Atkinson S F, Johnson D R, Venables B J, Slye J L, Kennedy J R, Dyer S D, Price B B, Ciarlo M, Stanton K, Sanderson H, Nielsen A
Institute of Applied Science, Department of Biological Sciences, University of North Texas, Denton, TX 76203-0559, USA.
Sci Total Environ. 2009 Jun 15;407(13):4028-37. doi: 10.1016/j.scitotenv.2009.02.029. Epub 2009 Mar 31.
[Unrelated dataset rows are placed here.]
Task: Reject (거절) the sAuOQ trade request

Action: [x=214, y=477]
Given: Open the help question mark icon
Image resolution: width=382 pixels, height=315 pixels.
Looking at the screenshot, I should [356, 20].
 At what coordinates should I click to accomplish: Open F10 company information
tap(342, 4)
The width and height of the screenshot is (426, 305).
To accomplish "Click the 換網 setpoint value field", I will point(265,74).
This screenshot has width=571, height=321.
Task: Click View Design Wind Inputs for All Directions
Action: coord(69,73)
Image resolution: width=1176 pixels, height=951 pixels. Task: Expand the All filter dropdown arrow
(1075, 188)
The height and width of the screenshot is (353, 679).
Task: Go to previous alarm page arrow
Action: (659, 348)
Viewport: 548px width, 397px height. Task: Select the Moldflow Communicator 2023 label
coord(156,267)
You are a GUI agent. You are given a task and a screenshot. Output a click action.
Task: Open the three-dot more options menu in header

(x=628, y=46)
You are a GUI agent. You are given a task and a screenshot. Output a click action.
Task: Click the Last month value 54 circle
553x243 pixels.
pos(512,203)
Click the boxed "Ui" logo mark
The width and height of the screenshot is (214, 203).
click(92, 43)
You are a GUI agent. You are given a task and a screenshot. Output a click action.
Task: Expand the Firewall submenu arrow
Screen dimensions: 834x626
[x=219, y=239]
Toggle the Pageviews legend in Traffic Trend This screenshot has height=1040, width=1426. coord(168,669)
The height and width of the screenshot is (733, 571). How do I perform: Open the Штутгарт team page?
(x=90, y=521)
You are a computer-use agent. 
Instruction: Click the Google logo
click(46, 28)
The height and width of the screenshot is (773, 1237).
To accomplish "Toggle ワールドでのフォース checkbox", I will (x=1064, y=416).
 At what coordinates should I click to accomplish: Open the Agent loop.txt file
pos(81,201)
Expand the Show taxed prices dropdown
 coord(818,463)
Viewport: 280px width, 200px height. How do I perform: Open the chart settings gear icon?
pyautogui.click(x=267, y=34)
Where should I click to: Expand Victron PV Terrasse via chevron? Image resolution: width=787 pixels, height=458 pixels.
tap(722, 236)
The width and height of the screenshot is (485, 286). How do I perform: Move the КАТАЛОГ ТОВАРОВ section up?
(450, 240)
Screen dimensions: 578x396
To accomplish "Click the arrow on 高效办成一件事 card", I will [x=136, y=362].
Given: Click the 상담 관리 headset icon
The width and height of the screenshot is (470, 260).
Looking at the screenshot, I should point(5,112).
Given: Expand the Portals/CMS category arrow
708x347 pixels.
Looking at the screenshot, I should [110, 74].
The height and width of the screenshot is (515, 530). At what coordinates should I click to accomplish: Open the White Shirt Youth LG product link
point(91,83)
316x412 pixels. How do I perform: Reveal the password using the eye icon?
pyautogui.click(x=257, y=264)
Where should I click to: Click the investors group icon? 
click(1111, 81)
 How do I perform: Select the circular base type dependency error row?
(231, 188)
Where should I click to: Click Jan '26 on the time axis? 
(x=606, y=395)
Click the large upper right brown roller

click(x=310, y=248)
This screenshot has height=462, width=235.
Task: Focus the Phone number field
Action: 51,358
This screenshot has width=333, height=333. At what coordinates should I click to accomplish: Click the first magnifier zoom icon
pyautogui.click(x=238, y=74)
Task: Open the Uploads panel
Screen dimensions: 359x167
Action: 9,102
Surfactants are high production volume chemicals that are used in a wide assortment of "down-the-drain" consumer products. Wastewater treatment plants (WWTPs) generally remove 85 to more than 99% of all surfactants from influents, but residual concentrations are discharged into receiving waters via wastewater treatment plant effluents. The Trinity River that flows through the Dallas-Fort Worth metropolitan area, Texas, is an ideal study site for surfactants due to the high ratio of wastewater treatment plant effluent to river flow (>95%) during late summer months, providing an interesting scenario for surfactant loading into the environment. The objective of this project was to determine whether surfactant concentrations, expressed as toxic units, in-stream water quality, and aquatic habitat in the upper Trinity River could be predicted based on easily accessible watershed characteristics. Surface water and pore water samples were collected in late summer 2005 at 11 sites on the Trinity River in and around the Dallas-Fort Worth metropolitan area. Effluents of 4 major waste water treatment plants that discharge effluents into the Trinity River were also sampled. General chemistries and individual surfactant concentrations were determined, and total surfactant toxic units were calculated. GIS models of geospatial, anthropogenic factors (e.g., population density) and natural factors (e.g., soil organic matter) were collected and analyzed according to subwatersheds. Multiple regression analyses using the stepwise maximum R(2) improvement method were performed to develop prediction models of surfactant risk, water quality, and aquatic habitat (dependent variables) using the geospatial parameters (independent variables) that characterized the upper Trinity River watershed. We show that GIS modeling has the potential to be a reliable and inexpensive method of predicting water and habitat quality in the upper Trinity River watershed and perhaps other highly urbanized watersheds in semi-arid regions.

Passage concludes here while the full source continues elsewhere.